▼▼▼

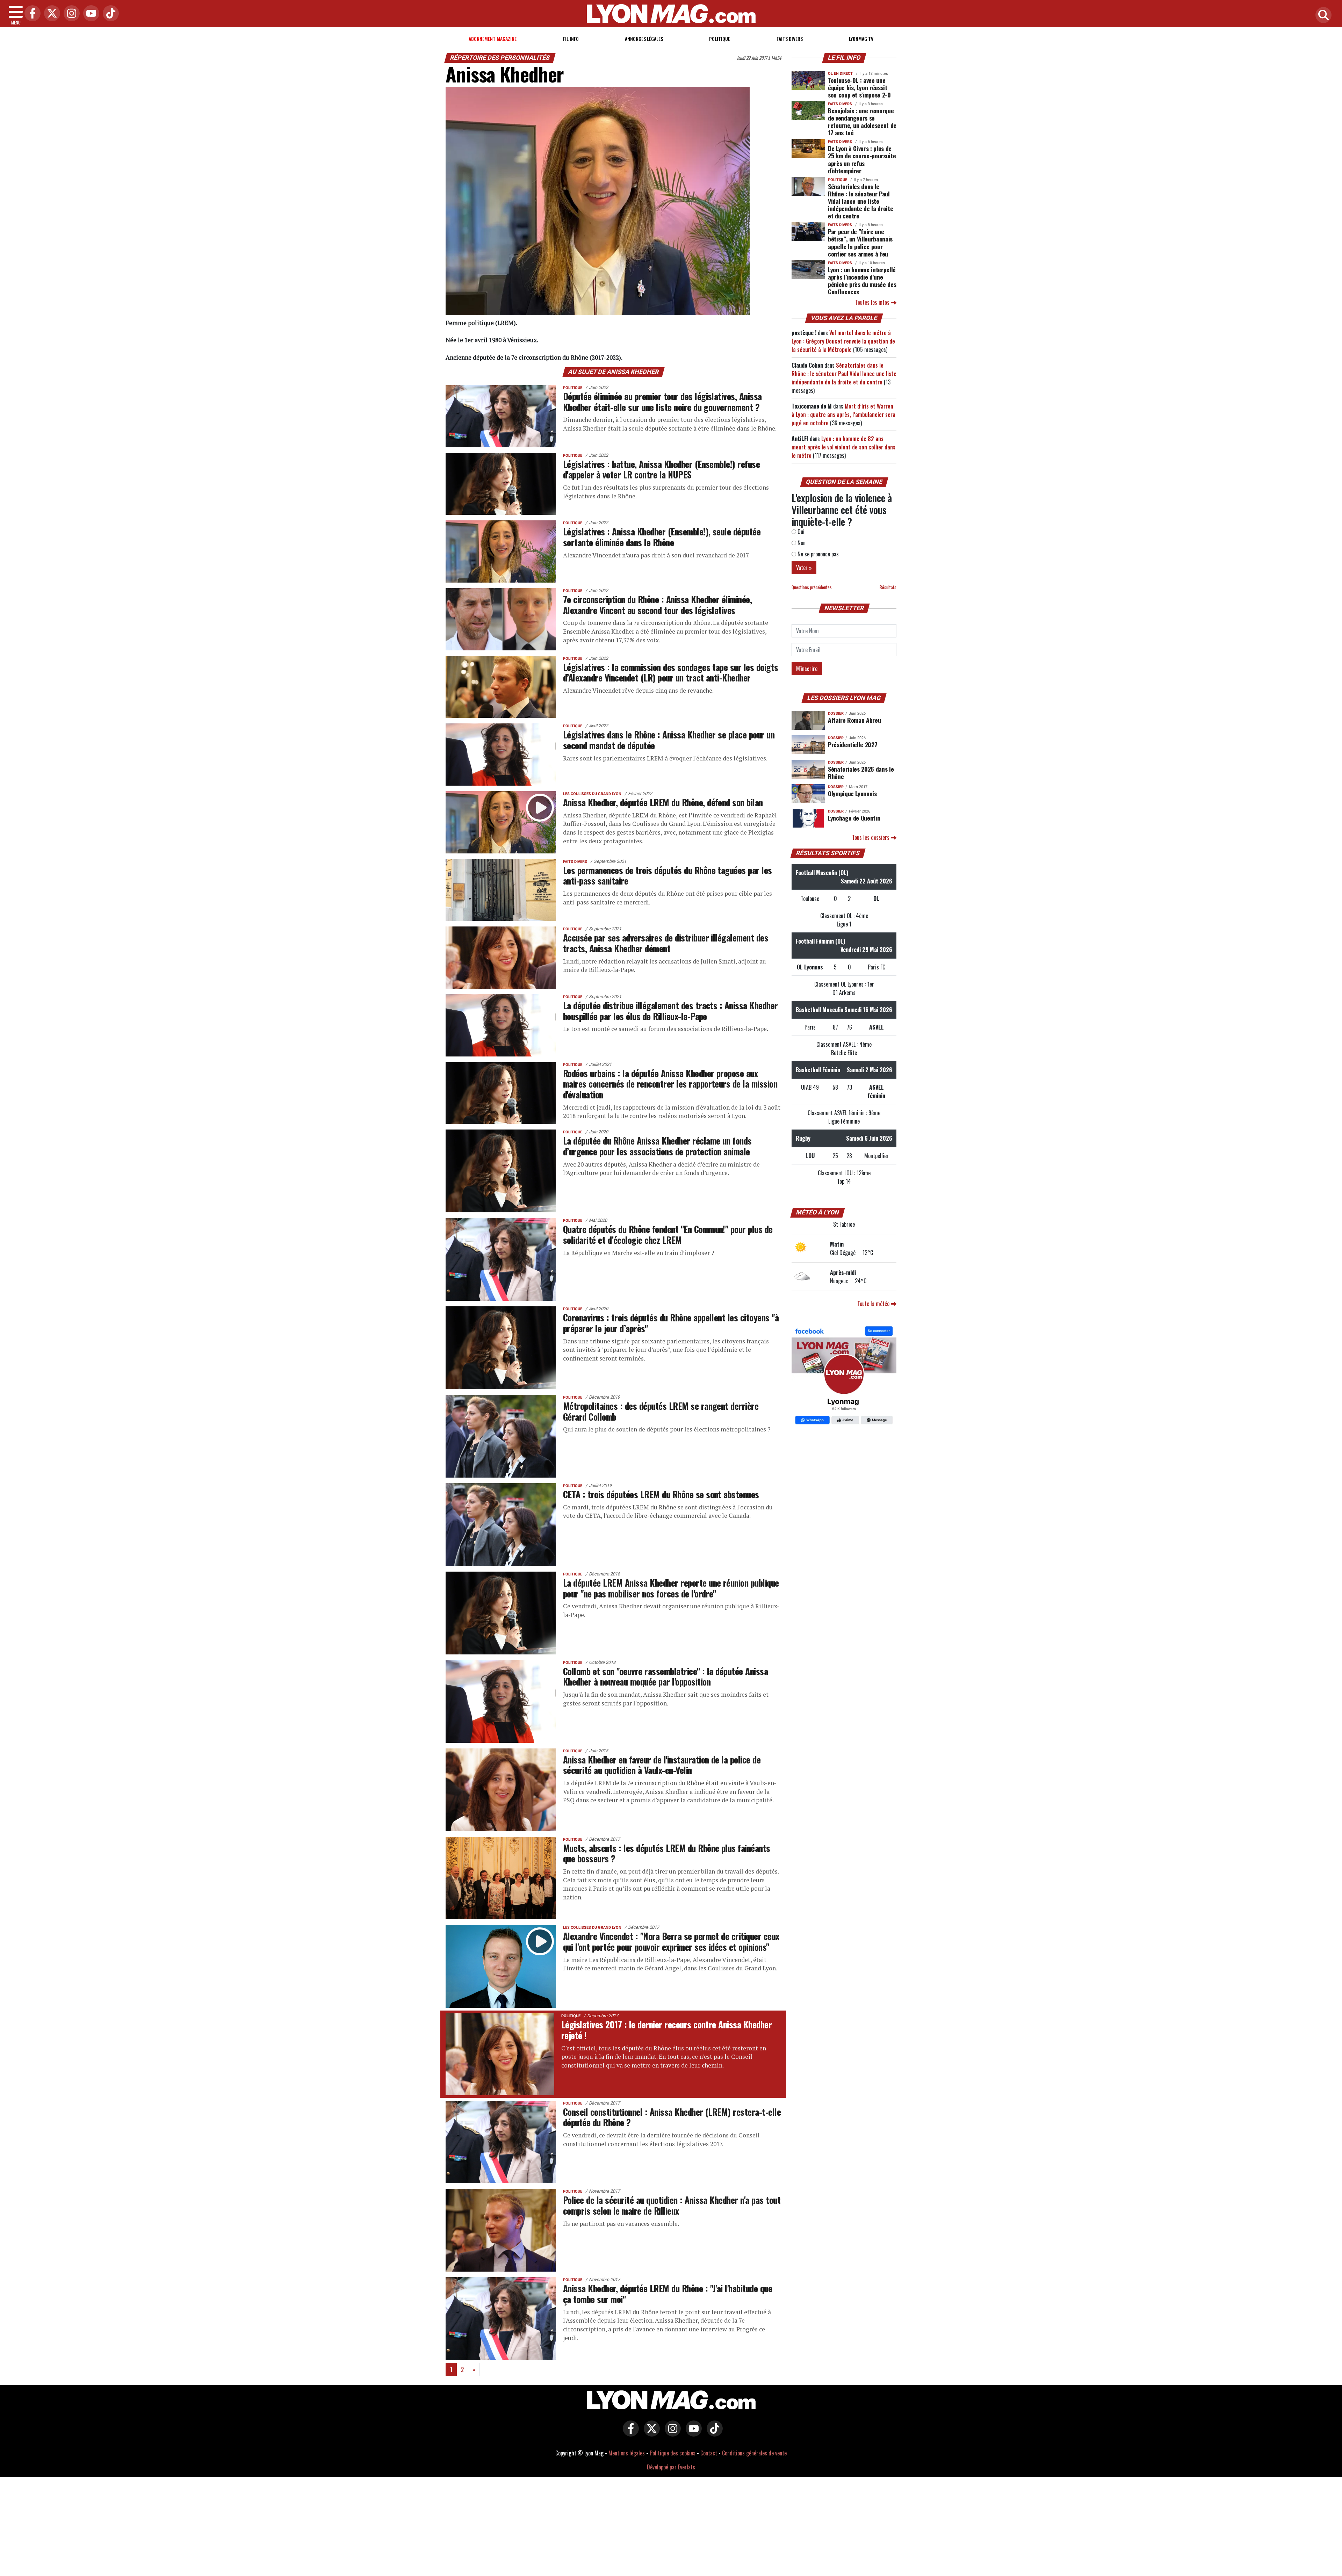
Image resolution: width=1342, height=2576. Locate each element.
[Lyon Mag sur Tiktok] (713, 2433)
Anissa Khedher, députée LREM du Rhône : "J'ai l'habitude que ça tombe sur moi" (667, 2293)
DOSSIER (836, 713)
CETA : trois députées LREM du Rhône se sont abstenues (661, 1494)
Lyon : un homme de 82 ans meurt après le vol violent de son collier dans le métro (843, 447)
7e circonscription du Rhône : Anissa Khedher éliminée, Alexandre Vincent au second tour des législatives (657, 604)
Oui (800, 531)
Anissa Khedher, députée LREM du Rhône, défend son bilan (663, 802)
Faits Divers (790, 38)
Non (801, 543)
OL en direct (840, 73)
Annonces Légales (644, 38)
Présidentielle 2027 (852, 744)
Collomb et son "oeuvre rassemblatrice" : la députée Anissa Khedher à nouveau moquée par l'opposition (665, 1676)
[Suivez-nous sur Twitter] (650, 2433)
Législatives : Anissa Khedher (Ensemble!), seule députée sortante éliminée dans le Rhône (661, 537)
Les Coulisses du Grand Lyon (592, 794)
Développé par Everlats (671, 2467)
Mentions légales (626, 2453)
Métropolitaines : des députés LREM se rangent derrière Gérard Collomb (660, 1411)
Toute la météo (874, 1303)
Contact (708, 2453)
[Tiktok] (109, 13)
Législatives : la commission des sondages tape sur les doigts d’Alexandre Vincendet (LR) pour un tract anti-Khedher (670, 672)
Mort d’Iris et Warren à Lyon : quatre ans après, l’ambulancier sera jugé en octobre (843, 414)
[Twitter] (50, 13)
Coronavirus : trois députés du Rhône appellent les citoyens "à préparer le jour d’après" (671, 1323)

▲▲▲

■ Directions: Quote the records in their entirety, keeping the wording exact and excluding pictures.

■ Result of the task:
Image resolution: width=1342, height=2576. Locate each element.
[Lyon Mag sur Tiktok] (713, 2433)
Anissa Khedher, députée LREM du Rhône : "J'ai l'habitude que ça tombe sur moi" (667, 2293)
DOSSIER (836, 713)
CETA : trois députées LREM du Rhône se sont abstenues (661, 1494)
Lyon : un homme de 82 ans meurt après le vol violent de son collier dans le métro (843, 447)
7e circonscription du Rhône : Anissa Khedher éliminée, Alexandre Vincent au second tour des législatives (657, 604)
Oui (800, 531)
Anissa Khedher, députée LREM du Rhône, défend son bilan (663, 802)
Faits Divers (790, 38)
Non (801, 543)
OL en direct (840, 73)
Annonces Légales (644, 38)
Présidentielle 2027 (852, 744)
Collomb et son "oeuvre rassemblatrice" : la députée Anissa Khedher à nouveau moquée par l'opposition (665, 1676)
[Suivez-nous sur Twitter] (650, 2433)
Législatives : Anissa Khedher (Ensemble!), seule députée sortante éliminée dans le Rhône (661, 537)
Les Coulisses du Grand Lyon (592, 794)
Développé par Everlats (671, 2467)
Mentions légales (626, 2453)
Métropolitaines : des députés LREM se rangent derrière Gérard Collomb (660, 1411)
Toute la météo (874, 1303)
Contact (708, 2453)
[Tiktok] (109, 13)
Législatives : la commission des sondages tape sur les doigts d’Alexandre Vincendet (LR) pour un tract anti-Khedher (670, 672)
Mort d’Iris et Warren à Lyon : quatre ans après, l’ambulancier sera jugé en octobre (843, 414)
[Twitter] (50, 13)
Coronavirus : trois députés du Rhône appellent les citoyens "à préparer le jour d’après" (671, 1323)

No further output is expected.